Supportiamo due tipi di implementazioni per aggiornare i modelli in produzione: implementazioni blu/verdi e implementazioni continue.

  • Distribuzioni blu/verdi: puoi spostare il traffico dal tuo vecchio parco istanze (il parco istanze blu) a un nuovo parco istanze (parco istanze verde) con gli aggiornamenti. Le implementazioni blu/verde offrono diverse modalità di spostamento del traffico. Una modalità di spostamento del traffico è una configurazione che specifica in che modo SageMaker AI indirizza il traffico degli endpoint verso un nuovo parco contenente gli aggiornamenti.
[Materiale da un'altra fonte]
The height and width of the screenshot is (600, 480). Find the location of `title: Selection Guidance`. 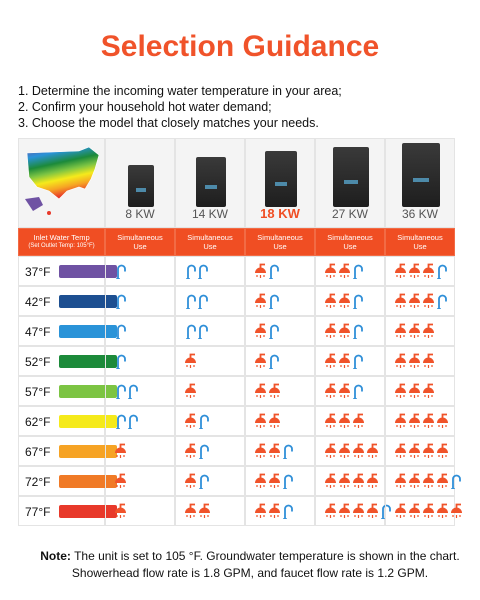

title: Selection Guidance is located at coordinates (240, 46).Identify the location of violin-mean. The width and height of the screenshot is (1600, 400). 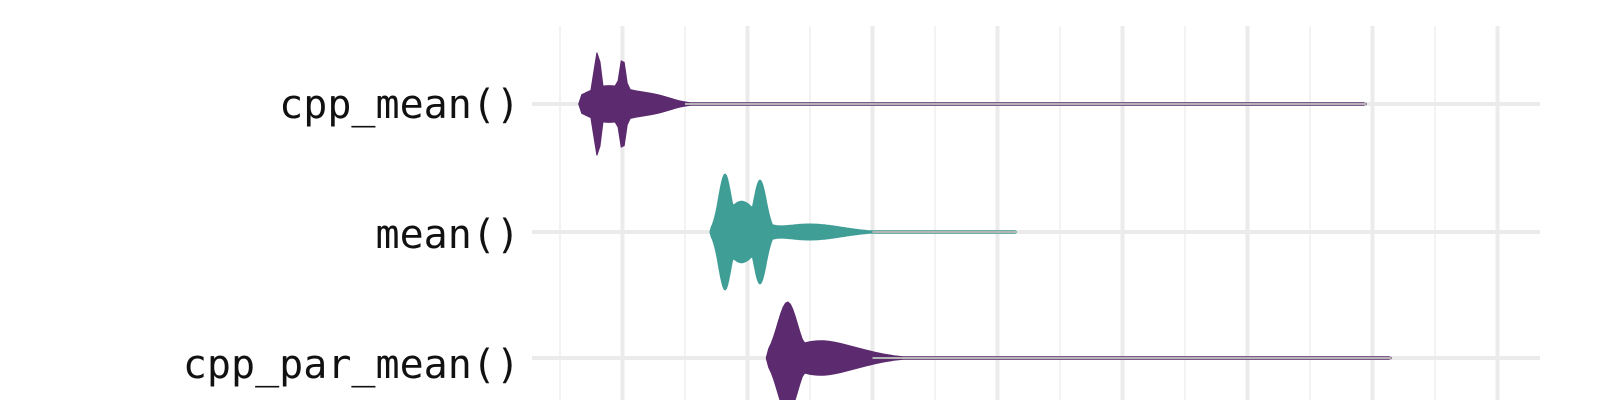
(863, 232).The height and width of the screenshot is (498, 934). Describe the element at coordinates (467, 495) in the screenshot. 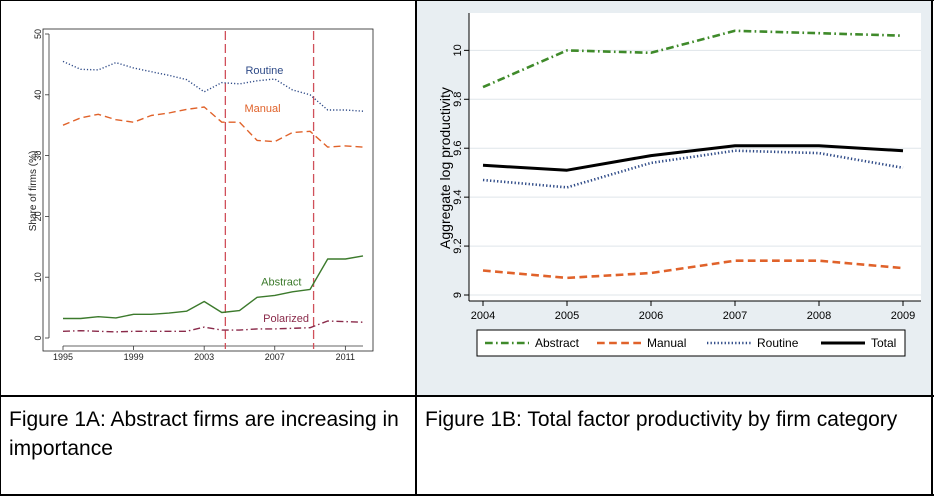

I see `border-bottom` at that location.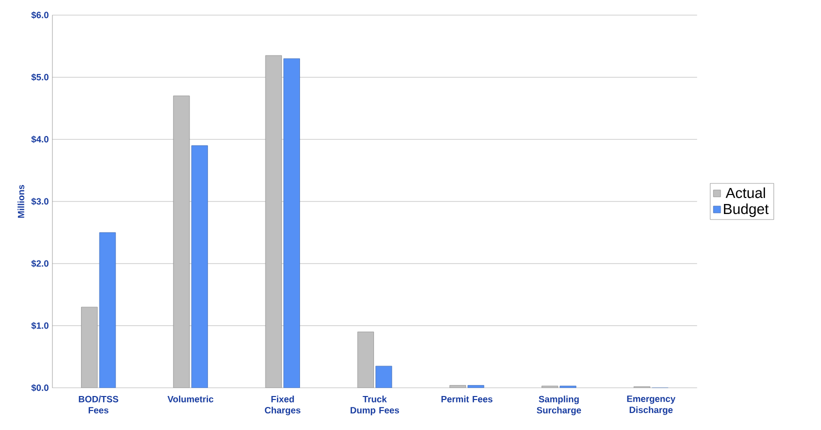 This screenshot has height=430, width=821. I want to click on x-tick-label: Emergency Discharge, so click(652, 406).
Le seguenti modalità di spostamento del traffico offrono diversi livelli di controllo sul processo di aggiornamento degli endpoint:

    • Spostamento del traffico tutto in una sola volta sposta tutto il traffico degli endpoint dal parco istanze blu a quello verde. Una volta che il traffico si sposta verso il parco istanze verde, gli allarmi Amazon CloudWatch preimpostati iniziano a monitorare il parco istanze verde per un determinato periodo di tempo (il periodo di baking). Se durante il periodo di incorporamento non scatta alcun allarme, SageMaker AI interrompe il parco blu.
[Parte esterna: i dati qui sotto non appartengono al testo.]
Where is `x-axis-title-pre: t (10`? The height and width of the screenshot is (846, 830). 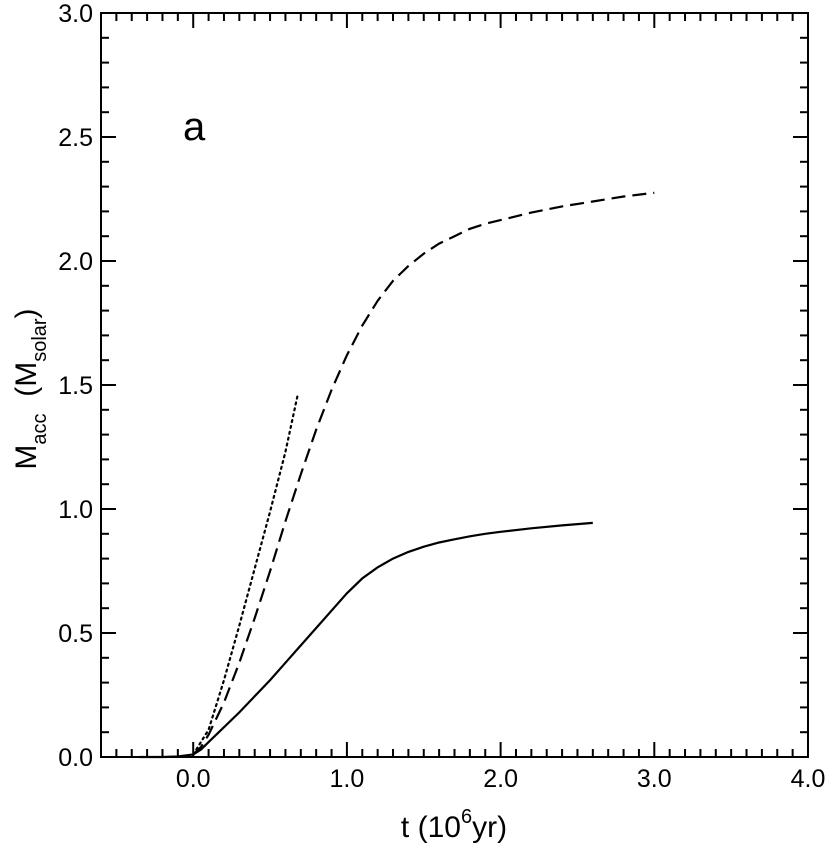 x-axis-title-pre: t (10 is located at coordinates (431, 828).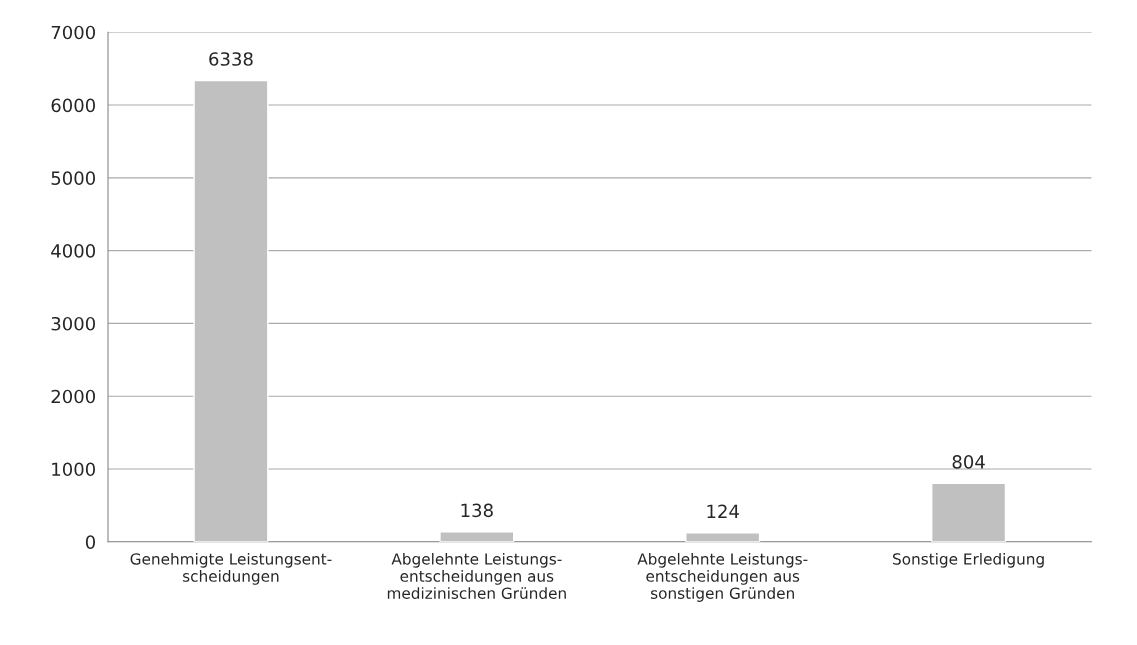  I want to click on data-label: 804, so click(968, 462).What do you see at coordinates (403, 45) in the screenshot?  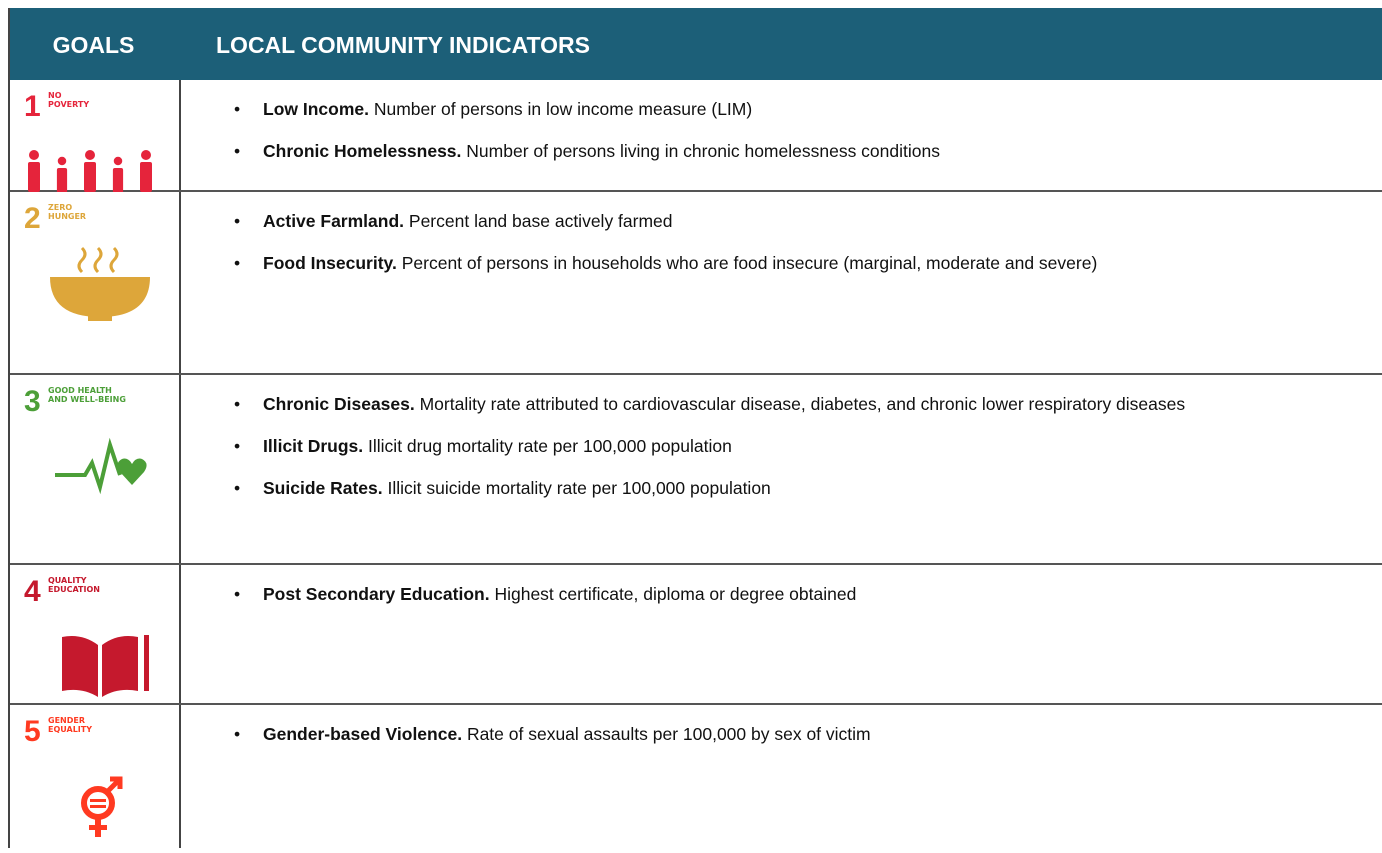 I see `indicators-header: LOCAL COMMUNITY INDICATORS` at bounding box center [403, 45].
    • Spostamento del traffico canary sposta una piccola parte del traffico (un canary) verso il parco istanze verde e la monitora per un periodo di baking. Se il canary ha successo sul parco verde, SageMaker AI sposta il resto del traffico dal parco blu al parco verde prima di terminare il parco blu.
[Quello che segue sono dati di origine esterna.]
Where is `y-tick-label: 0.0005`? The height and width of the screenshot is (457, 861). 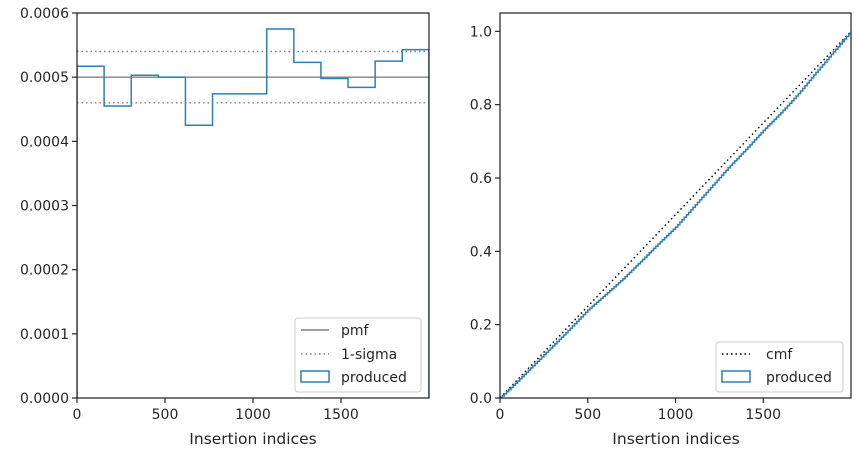 y-tick-label: 0.0005 is located at coordinates (44, 78). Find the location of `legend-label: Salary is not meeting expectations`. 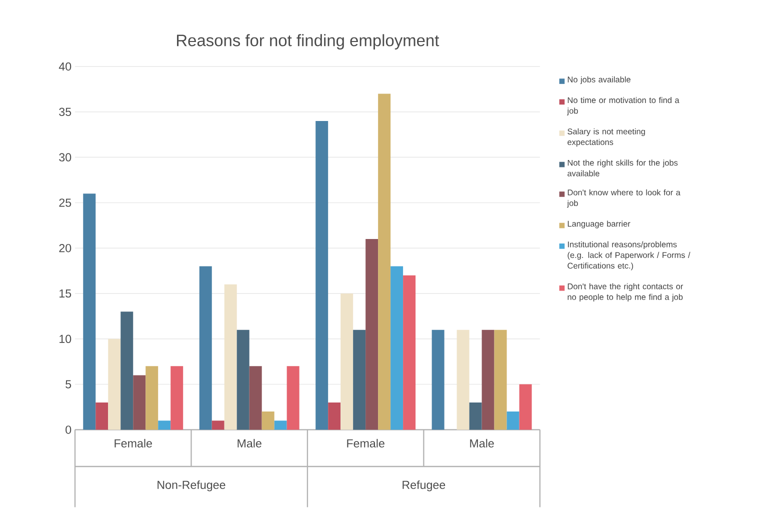

legend-label: Salary is not meeting expectations is located at coordinates (606, 138).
    • Utilizzare lo spostamento del traffico lineare offre una personalizzazione ancora maggiore rispetto al numero di fasi di spostamento del traffico e alla percentuale di traffico da spostare per ciascuna fase. Mentre lo spostamento canary consente di spostare il traffico in due fasi, lo spostamento lineare lo estende a n fasi distanziate in modo lineare.

  • Utilizzare implementazioni in sequenza: puoi aggiornare l’endpoint man mano che SageMaker AI alloca in modo incrementale la capacità e sposta il traffico verso un nuovo parco in fasi di una dimensione del batch specificata. Le istanze del nuovo parco vengono aggiornate con la nuova configurazione di implementazione e, se nessun allarme CloudWatch si attiva durante il periodo di incorporamento, SageMaker AI ripulisce le istanze del parco precedente. Questa opzione offre un controllo granulare sul numero di istanze o sulla percentuale di capacità spostata durante ogni fase.

Puoi creare e gestire la distribuzione tramite l'API e i comandi UpdateEndpoint e CreateEndpoint SageMaker e AWS Command Line Interface. Consulta le pagine di distribuzione individuali per maggiori dettagli su come configurare la distribuzione. Tieni presente che se l'endpoint utilizza una delle funzionalità elencate nella pagina Esclusioni, non puoi utilizzare i guardrail di distribuzione.

Per seguire esempi guidati che mostrano come utilizzare i guardrail di implementazione, guarda i nostri esempi di notebook Jupyter per le modalità di spostamento del traffico canary e lineare.